Марейкис быстро шагал от Знаменки к Ильинским воротам, пробираясь через непрерывную череду стройплощадок. Сначала пришлось миновать огороженный бесконечным забором бывший Охотный Ряд. От старого мясного базара уже почти ничего не осталось, снос был закончен, но и ограждения не спасали от все еще висевшей в воздухе пыли и криков рабочих. Сквозь приоткрытые ворота виднелись суетящиеся работяги в кирзовых сапогах, тяжелых ботинках, шароварах и грязных брезентовых куртках. Не меньше половины из них были женщины. У некоторых из них на ногах и вовсе было нечто вроде лаптей с онучами. И женщины, и мужчины по-муравьиному сновали в непонятных направлениях с тачками, груженными землей и строительным мусором, время от времени вытирая вспотевшие лбы под холщовыми косынками красного или синего цветов и громко, с задором, ругаясь похабными словами на чем свет стоит. Изредка из ворот выезжали громадные грузовики, вывозившие куда-то на окраины советской столицы те остатки Охотного Ряда, которые строительная комиссия признала негодными для использования при возведении на этом же месте новой гостиницы.
Едва миновав грандиозное строительство и выйдя на Лубянскую площадь, недавно переименованную в площадь Дзержинского, Марейкис снова увидел забор. Огромный старый фонтан, обеспечивавший когда-то водой всех московских извозчиков и жителей округи, уже не работал и скрылся из виду за зелеными досками. Моссовет на днях опубликовал постановление о закрытии крупнейшей в Москве поилки и об устройстве на этом месте парковой зоны отдыха. Вскоре должен был наступить черёд Китайгородской стены с ее башнями, куда переселилась часть лавочников и с Китай-города, и даже с Сухаревки. Там внезапно кто-то распространил слух, что и башню в ближайшие дни взорвут, и главный рынок Москвы снесут в одночасье. Хотя московские власти немедленно выступили с опровержением, часть старьевщиков перебралась сюда – под стены и на стены Китай-города, где Советская власть до сих пор воспринималась как нечто почти иллюзорное.

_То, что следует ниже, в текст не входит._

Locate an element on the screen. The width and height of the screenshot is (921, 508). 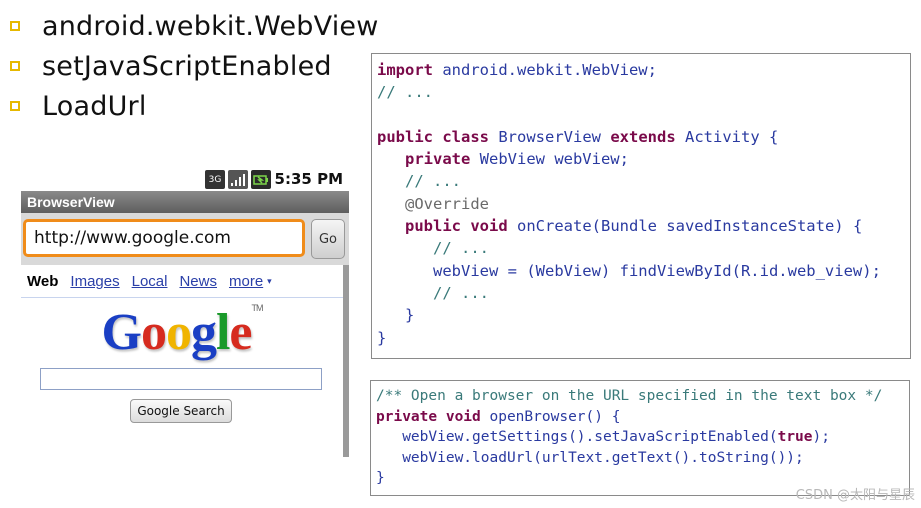
chevron-down-icon: ▾ is located at coordinates (270, 282).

Даже наверху, на старых артиллерийских площадках вдоль стен, жили люди. Стояли палатки, между давно уже проросшими сквозь древнюю кирпичную кладку березами и топольками были натянуты брезентовые тенты, стояли печки, дощатые коробки, служившие одновременно и столами, и стульями. Все это живописно расцвечивалось старыми, грязными и дырявыми тряпками, выполнявшими функции ковров, полотенец и даже одежды местных жителей – в массе своей профессиональных нищих, с высоты старой крепостной стены наблюдавших за рынком, милицией и всей прилегающей к стене территорией. Сегодня неожиданным образом эти коммунальные проблемы усложнили задачу Арсения Тимофеевича Чена.
Путь Марейкиса лежал как раз сюда. В китайской прачечной на Знаменке, почти прямо напротив здания Наркомата по военным и морским делам, ему удалось узнать, что нужный ему человек живет здесь, у Ильинских ворот, и найти его можно в магазине под названием «Китайский чай Чжоу». На Знаменку Чен попал, в свою очередь, из Марьиной Рощи, из китайского общежития. Марейкису пришлось наведаться туда самому, чтобы навести справки. Для визита он не стал придумывать какой-то необыкновенный маскарад. Просто надел один из лучших костюмов, взяв шляпу и тросточку. Придя в общежитие, быстро нашел старшего и, разговаривая с ним по-китайски, старался не скрывать отчетливый японский акцент.
Господина Ода, как представился Чен китайцу – еще не старому пройдохе с внешностью и манерами Чингисхана на покое, очень интересовало исчезновение господина Чжоу. Так как господин Ода представляет в Москве одну японскую компанию, уполномоченную вести дела по самым разным торговым вопросам, объяснял Чен китайцу, его крайне беспокоит телеграмма из Владивостока, где ожидали прибытия господина Чжоу для переговоров о поставке в Москву чая и других товаров из Японии в обход, так сказать, препонов советской бюрократической системы Внешторга.
Китаец заволновался. Клялся, что ничего не знал ни о каких переговорах с японской компанией, равно как и о причинах отъезда Чжоу во Владивосток. Только обмолвился, что Чжоу – очень уважаемый человек, разговаривать о котором за глаза не только недостойно, но, может быть, даже и небезопасно. А что до Владивостока, так нет причин беспокоиться. В конце концов, господин Чжоу если что-то сказал, то обязательно сделает, а во Владивостоке он бывает раз в два-три месяца, так что нет, нет ровным счетом никаких причин для беспокойства. Но если уважаемый господин Ода все-таки взволнован и испытывает некоторую тревогу, то он может справиться о здоровье Чжоу в прачечной на Знаменке, напротив военного министерства русских.